Ironically, on the same day that he died, a psychiatrist at the prison where he was housed recommended that he be returned to the general population—despite noting that he had suicidal thoughts. Another doctor on rounds simply treated the inmate for a skin condition, completely ignoring the grave matter at hand, such as a prohibited bedsheet in plain view.
In our client’s lawsuit against the prison’s officials, correctional officers, and medical staff (both Pennsylvania D.O.C. employees as well as private medical providers under contract with the D.O.C.), she alleged that the defendants violated her son’s Eighth Amendment constitutional rights by deliberately and recklessly being indifferent to his serious medical needs. She also alleged that the medical defendants were grossly negligent because they, among other things, failed to timely and accurately recognize, diagnose, and treat his mental illness. Finally, she alleged that the defendants in supervisory positions were liable for what are known as “Monell violations” due to a preexisting pattern and practice of failed training, supervision, discipline, and policymaking.
The information Nancy and Todd uncovered during the discovery phase of the federal lawsuit supported our client’s claims. Before, during, and after our client’s son tragically took his life, prison records show that a number of correctional officers and medical personnel were deliberately indifferent to his serious medical needs in violation of the Eighth Amendment’s ban on cruel and unusual punishment. Had the lawsuit gone to trial, Nancy and Todd would have argued that the defendants in the case ignored the inmate’s obvious suicidal propensities, failed to take necessary and available precautions which would have saved his life, and, unbelievably, gave him the prohibited equipment to execute the fatal act.
“Although our client’s son was the product of a troubled past and was grappling with a tortured present, he had a bright future ahead of him, with decades to enjoy the love of his family members and to build a new life,” said Nancy. “Had he been properly treated and supervised, we believe he would still be alive today. The defendants took that chance away from him.”
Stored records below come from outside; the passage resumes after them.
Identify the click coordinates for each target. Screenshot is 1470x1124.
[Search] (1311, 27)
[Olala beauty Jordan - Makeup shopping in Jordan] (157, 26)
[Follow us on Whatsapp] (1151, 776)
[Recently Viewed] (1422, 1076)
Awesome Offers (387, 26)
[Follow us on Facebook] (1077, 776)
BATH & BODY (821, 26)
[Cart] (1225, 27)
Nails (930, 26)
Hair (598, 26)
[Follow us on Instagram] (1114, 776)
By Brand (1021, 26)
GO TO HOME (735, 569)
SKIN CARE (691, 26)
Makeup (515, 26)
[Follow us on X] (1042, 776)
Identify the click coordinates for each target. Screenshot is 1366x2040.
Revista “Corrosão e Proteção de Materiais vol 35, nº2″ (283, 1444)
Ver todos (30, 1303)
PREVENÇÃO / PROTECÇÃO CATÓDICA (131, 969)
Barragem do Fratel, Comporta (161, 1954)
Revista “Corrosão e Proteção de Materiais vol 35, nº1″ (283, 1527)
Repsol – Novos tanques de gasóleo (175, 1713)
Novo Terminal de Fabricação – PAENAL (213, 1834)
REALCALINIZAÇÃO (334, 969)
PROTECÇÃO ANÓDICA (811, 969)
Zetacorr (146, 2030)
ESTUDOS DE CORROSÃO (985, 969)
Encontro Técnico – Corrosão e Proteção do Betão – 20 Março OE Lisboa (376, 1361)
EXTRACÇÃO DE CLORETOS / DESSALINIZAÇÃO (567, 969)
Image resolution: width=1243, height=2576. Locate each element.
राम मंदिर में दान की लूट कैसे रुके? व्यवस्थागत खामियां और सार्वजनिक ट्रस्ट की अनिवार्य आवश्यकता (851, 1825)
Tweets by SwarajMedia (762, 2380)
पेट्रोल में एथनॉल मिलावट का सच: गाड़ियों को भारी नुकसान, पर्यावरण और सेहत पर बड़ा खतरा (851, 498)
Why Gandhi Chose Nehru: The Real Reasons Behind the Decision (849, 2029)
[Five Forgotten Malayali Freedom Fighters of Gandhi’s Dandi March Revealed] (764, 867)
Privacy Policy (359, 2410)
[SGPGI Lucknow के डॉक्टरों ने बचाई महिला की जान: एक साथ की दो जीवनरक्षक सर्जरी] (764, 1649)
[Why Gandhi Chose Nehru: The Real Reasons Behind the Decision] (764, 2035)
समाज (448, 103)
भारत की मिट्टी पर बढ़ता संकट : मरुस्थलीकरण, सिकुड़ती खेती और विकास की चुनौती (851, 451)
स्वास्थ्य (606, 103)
As a result of this tragic suicide, the Pennsylvania D.O.C. agreed to change some of its policies and procedures regarding inmates who are under the observation of a prison psychiatrist because they pose a risk of attempting suicide. These policies and procedures include increased monitoring of inmates in psychiatric observation cells, increased staff training regarding suicide prevention, changes to cell lighting and the size of ceiling grates, and increased communications between prison medical staff and correctional officers, including the sharing of electronic medical orders.
“Our client was adamant that her son not die in vain,” said Todd. “It is our hope that policies and procedures instituted by the Pennsylvania D.O.C. in the wake of his death prevent similar tragedies from ever happening again.”
In addition to settling the case against the Pennsylvania D.O.C., Nancy and Todd reached settlements with two additional defendants in the case. The names of those defendants and the amount of the settlements are confidential.